The dark stink rises

Fri, Jul 20, 2012, 01:00

   

The web-shooter outrage offered a model for one growing strain of hyper-fan mania: an obsession with faithfulness to the source material. The comments section of the Internet Movie Database (IMDb) swells with accusations of creative apostasy. The assumption is that any deviation from beloved source material is, in itself, something to be denounced and demonised. The suggestion that any alteration may actually improve the smooth running of the plot is greeted with utter bafflement. One seems to hear Annie Wilkes, the antagonist of Misery, furiously remembering an infelicity from an ancient movie serial. “He didn’t get out of the cockadoodie car!” she bellowed. Come to think of it, the entire internet seems, at times, to be populated by keyboardhammering versions of Ms Wilkes.

The release of Watchmen in 2009 triggered a particularly virulent attack from the Faithfulness Police. When critics suggested that Zack Snyder’s boring film suffered from sticking too closely to Alan Moore’s mighty comic book, one felt a million brains spinning into a state of advanced geek-shock. “How is that even possible?” one genuinely confused punter asked on IMDb. Watch the movie and learn, young fellow.

The Harry Potter films slip into narrative chaos as – apparently fearful of the online mob – they desperately strive to include every possible incident from JK Rowling’s often-enormous books. Yet the hyper-fans still bemoan the goblins and elves that have not quite made the final cut. Who would now dare meddle with a bestselling book the way the writers of Jaws mucked around with Peter Benchley’s pulp sensation? “Hooper dies in the cockadoodie end!” a time-traveller from 1975 writes.
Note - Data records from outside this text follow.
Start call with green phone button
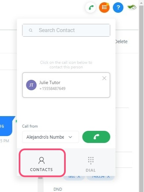This screenshot has width=144, height=192. pos(96,137)
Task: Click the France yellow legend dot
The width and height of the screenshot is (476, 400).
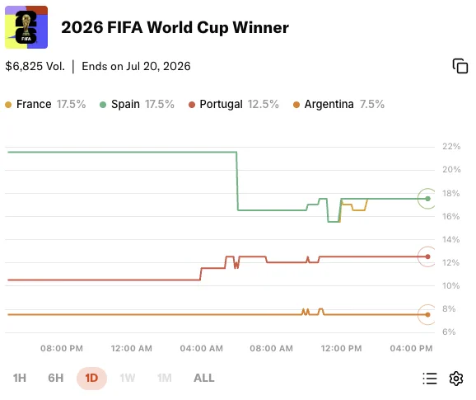Action: point(8,105)
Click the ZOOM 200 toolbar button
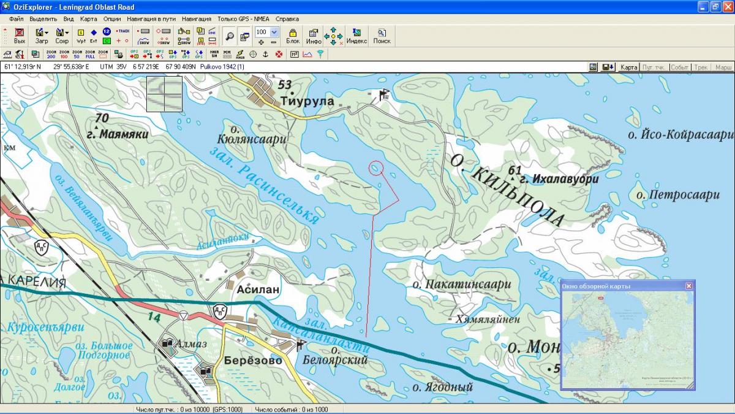Image resolution: width=735 pixels, height=414 pixels. 51,55
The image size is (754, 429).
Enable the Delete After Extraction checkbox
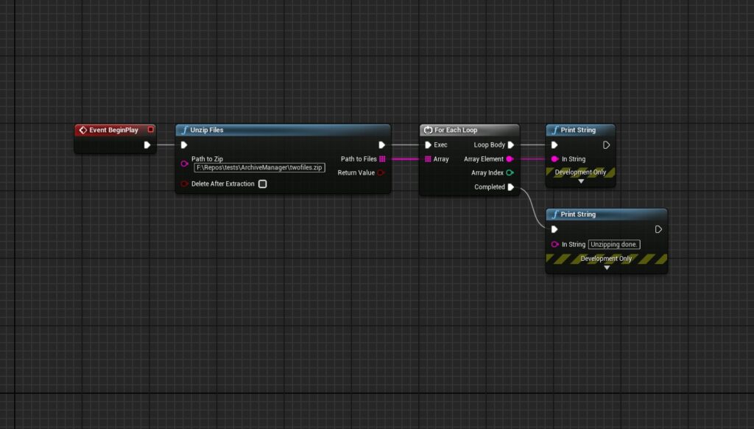click(x=262, y=184)
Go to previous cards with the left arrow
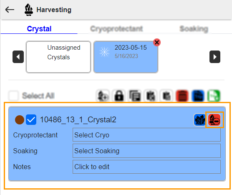232x195 pixels. click(18, 57)

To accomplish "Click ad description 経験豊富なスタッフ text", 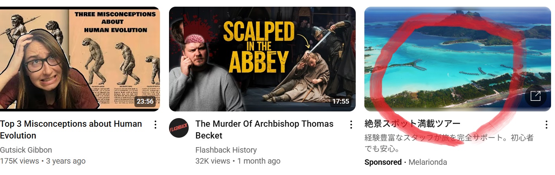I will 449,144.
The folk with the burning torches have Hollywood’s new Frankensteins on the run.

Now to this week’s subject of discussion. The hyper-fans reached the height of their power with the release of The Dark Knight in 2008. Like 1970s rock’n’roll fans eager for their prog idols’ first collaboration with the London Symphony Orchestra, many comic- book enthusiasts (of which I am one) have long yearned for artistic respectability. Nolan’s second Batman film seemed to deliver that holy grail. A serious director offered up a beautifully made, obsessively gloomy entertainment that won rave reviews from the majority of critics. But that wasn’t enough. The Dark Knight had to be a masterpiece. Indeed, the militant wing would only be happy if it were recognised as the greatest film of all time.
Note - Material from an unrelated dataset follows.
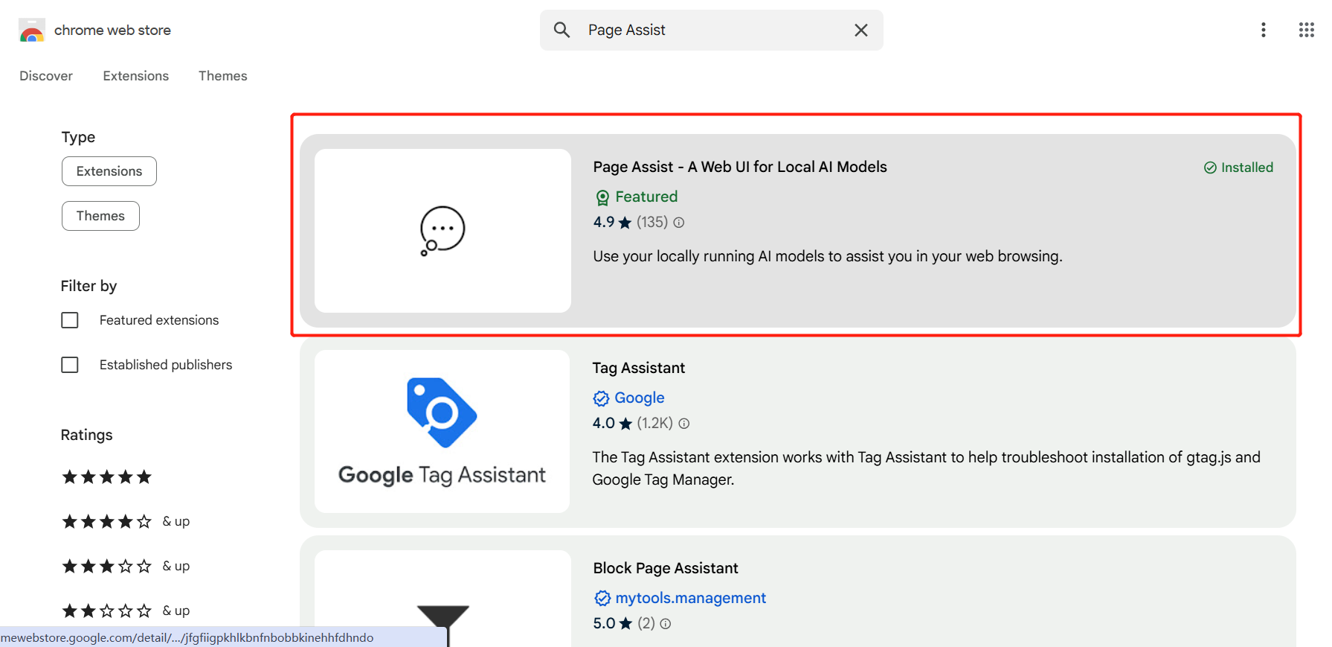Clear the search box with the X icon
The width and height of the screenshot is (1332, 647).
860,30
Shortly after The Dark Knight was unveiled, it surged to number one on IMDb’s list of the best films of all time. Fair enough. The hyper-fans, all of whom breathe online air, are entitled to give the picture 10/10. But here’s the thing. It soon became clear that the same enthusiasts were simultaneously awarding The Godfather 1/10 to drag the gangster picture’s average beneath that of the Batman flick. An online campaign was afoot to make the dream a reality.